The U.S. Central Command reported that between 2005 and 2011, explosively formed projectiles had killed 196 Americans and wounded 861.
The U.S. Defense Department has estimated that 603 U.S. troops were killed by Iranian-backed Iraqi militias. These deaths came from many weapons, including small arms, mortars, improvised explosive devices, sniper fire and more.
Soleimani’s role
As commander of Iran’s Quds Force, Soleimani was frequently in and out of Iraq. He was part of political negotiations, and met with militia leaders.
But the Army’s history of the war noted that by 2007, Soleimani’s effectiveness had created a new challenge for Iran.
“By trying to arm all Iraqi Shi’a opponents of the United States, Soleimani and the Quds Force had helped incite a civil war among their top Iraqi clients, and it was unclear whether Soleimani or anyone else was actually in full control of the most active Shi’a militant elements,” the report said.

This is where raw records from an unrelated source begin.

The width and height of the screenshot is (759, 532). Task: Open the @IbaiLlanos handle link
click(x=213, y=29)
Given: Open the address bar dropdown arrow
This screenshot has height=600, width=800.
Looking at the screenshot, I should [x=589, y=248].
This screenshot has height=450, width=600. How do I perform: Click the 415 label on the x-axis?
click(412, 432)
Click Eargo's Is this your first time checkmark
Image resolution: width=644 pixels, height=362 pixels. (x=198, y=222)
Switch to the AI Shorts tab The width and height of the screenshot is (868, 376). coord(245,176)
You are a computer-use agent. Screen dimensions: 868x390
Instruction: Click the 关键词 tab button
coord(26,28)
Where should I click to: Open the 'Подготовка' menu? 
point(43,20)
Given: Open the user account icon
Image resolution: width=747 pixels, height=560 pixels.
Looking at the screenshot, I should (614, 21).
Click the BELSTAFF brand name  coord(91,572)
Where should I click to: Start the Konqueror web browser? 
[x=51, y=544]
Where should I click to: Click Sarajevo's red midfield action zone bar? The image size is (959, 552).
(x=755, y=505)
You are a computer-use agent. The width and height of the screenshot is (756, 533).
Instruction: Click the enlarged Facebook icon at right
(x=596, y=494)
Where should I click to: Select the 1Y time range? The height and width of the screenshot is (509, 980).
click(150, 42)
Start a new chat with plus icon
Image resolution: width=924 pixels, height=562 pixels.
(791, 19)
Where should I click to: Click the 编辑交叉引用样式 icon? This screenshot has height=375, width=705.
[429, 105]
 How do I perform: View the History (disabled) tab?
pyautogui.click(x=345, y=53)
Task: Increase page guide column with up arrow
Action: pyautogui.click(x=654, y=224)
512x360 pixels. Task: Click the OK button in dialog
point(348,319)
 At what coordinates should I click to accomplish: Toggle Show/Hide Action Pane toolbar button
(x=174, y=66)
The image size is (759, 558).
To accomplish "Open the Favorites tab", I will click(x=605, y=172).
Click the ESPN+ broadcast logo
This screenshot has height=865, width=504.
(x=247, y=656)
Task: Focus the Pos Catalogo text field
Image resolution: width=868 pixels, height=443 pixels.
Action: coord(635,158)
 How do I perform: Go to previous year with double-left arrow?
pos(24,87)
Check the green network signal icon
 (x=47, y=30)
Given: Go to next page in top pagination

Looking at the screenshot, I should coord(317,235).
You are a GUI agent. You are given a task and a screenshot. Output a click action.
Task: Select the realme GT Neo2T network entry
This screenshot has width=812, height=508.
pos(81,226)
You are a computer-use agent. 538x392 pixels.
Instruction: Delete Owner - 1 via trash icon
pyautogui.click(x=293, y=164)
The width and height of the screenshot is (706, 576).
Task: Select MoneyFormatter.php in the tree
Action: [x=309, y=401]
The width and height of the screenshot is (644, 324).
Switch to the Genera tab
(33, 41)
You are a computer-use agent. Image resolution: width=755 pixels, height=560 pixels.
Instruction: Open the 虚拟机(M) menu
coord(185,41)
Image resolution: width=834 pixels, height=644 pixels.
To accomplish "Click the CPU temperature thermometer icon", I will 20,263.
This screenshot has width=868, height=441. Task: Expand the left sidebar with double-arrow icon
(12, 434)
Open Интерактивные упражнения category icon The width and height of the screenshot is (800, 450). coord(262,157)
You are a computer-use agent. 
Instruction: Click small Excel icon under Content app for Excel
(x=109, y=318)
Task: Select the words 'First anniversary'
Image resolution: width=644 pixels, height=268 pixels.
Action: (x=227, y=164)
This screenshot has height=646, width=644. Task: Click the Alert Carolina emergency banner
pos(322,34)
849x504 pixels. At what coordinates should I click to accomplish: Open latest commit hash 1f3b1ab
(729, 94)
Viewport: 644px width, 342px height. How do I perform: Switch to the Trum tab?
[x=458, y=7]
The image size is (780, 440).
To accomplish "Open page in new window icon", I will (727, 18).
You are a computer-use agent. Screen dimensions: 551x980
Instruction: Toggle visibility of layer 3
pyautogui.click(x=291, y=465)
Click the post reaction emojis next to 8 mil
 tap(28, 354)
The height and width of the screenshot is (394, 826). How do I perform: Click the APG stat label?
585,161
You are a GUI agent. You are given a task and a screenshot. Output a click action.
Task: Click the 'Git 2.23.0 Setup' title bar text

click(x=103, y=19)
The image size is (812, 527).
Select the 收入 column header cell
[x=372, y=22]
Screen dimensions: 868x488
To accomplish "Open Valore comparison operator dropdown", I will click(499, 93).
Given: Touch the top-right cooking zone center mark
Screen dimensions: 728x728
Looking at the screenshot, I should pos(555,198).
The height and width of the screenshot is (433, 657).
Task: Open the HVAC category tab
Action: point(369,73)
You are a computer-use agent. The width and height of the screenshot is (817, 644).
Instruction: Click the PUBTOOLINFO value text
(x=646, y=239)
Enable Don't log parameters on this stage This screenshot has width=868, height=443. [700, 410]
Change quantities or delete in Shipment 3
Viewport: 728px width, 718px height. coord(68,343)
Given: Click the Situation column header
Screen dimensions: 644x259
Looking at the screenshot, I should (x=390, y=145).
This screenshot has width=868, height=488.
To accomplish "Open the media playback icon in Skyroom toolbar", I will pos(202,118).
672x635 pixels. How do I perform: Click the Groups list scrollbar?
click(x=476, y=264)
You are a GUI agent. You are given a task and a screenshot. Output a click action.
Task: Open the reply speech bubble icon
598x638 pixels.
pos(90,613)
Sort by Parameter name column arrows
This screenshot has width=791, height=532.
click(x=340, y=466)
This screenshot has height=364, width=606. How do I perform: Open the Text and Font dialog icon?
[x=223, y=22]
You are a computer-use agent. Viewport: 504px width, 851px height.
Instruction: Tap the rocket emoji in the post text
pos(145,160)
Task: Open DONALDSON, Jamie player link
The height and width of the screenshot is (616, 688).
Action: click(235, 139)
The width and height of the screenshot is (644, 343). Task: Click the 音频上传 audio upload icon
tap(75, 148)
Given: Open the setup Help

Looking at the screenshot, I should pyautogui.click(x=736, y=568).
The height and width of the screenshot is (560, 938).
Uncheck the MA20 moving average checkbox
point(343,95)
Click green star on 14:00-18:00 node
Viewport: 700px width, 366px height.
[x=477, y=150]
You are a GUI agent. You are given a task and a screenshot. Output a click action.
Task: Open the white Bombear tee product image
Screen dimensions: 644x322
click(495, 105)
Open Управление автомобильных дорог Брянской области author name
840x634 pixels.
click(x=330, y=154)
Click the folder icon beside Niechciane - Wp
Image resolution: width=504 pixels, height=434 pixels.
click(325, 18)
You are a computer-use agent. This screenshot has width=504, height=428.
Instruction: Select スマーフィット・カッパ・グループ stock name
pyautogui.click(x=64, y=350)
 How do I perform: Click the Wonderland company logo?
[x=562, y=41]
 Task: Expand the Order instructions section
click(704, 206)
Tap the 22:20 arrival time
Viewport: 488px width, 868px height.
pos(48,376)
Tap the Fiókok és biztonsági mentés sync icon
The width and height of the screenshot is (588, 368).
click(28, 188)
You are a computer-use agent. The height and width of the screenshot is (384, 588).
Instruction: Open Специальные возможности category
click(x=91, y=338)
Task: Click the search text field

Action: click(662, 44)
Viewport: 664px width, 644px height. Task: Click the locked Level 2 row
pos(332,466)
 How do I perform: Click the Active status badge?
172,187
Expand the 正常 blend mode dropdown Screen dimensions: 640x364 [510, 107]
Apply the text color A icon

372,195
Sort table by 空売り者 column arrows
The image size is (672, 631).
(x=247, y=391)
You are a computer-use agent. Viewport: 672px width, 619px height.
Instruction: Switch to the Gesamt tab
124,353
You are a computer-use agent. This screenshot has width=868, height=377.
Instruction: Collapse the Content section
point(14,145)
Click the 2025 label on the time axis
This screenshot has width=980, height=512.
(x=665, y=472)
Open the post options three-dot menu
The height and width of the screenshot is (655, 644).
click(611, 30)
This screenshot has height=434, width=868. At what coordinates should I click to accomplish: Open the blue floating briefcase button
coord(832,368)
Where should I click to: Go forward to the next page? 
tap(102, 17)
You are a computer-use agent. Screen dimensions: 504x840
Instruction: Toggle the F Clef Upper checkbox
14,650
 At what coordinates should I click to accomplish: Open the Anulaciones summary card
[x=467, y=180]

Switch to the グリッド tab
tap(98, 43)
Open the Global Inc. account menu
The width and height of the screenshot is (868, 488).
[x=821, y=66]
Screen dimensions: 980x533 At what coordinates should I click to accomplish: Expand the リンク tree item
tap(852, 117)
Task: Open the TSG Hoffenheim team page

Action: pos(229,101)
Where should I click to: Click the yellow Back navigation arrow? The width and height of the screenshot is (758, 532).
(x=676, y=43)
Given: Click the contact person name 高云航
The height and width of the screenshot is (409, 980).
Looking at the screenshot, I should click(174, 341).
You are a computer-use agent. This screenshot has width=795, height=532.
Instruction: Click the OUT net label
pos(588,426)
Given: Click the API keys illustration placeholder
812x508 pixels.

Further muddying the waters, Godfroy told us that not all Iraqi Shiite militias received full backing from Iran. Some had a tighter relationship than others. When they weren’t targeting Americans, they could have skirmishes with each other.
Sobchak agrees that the level of control Iran held over its proxies in Iraq is difficult to determine. But that had no impact on the core threat that Iran and Soleimani posed for American forces.
“The training, equipping, and funding that Iran provided to those militia proxies made them orders of magnitude more lethal than they originally were,” Sobchak said.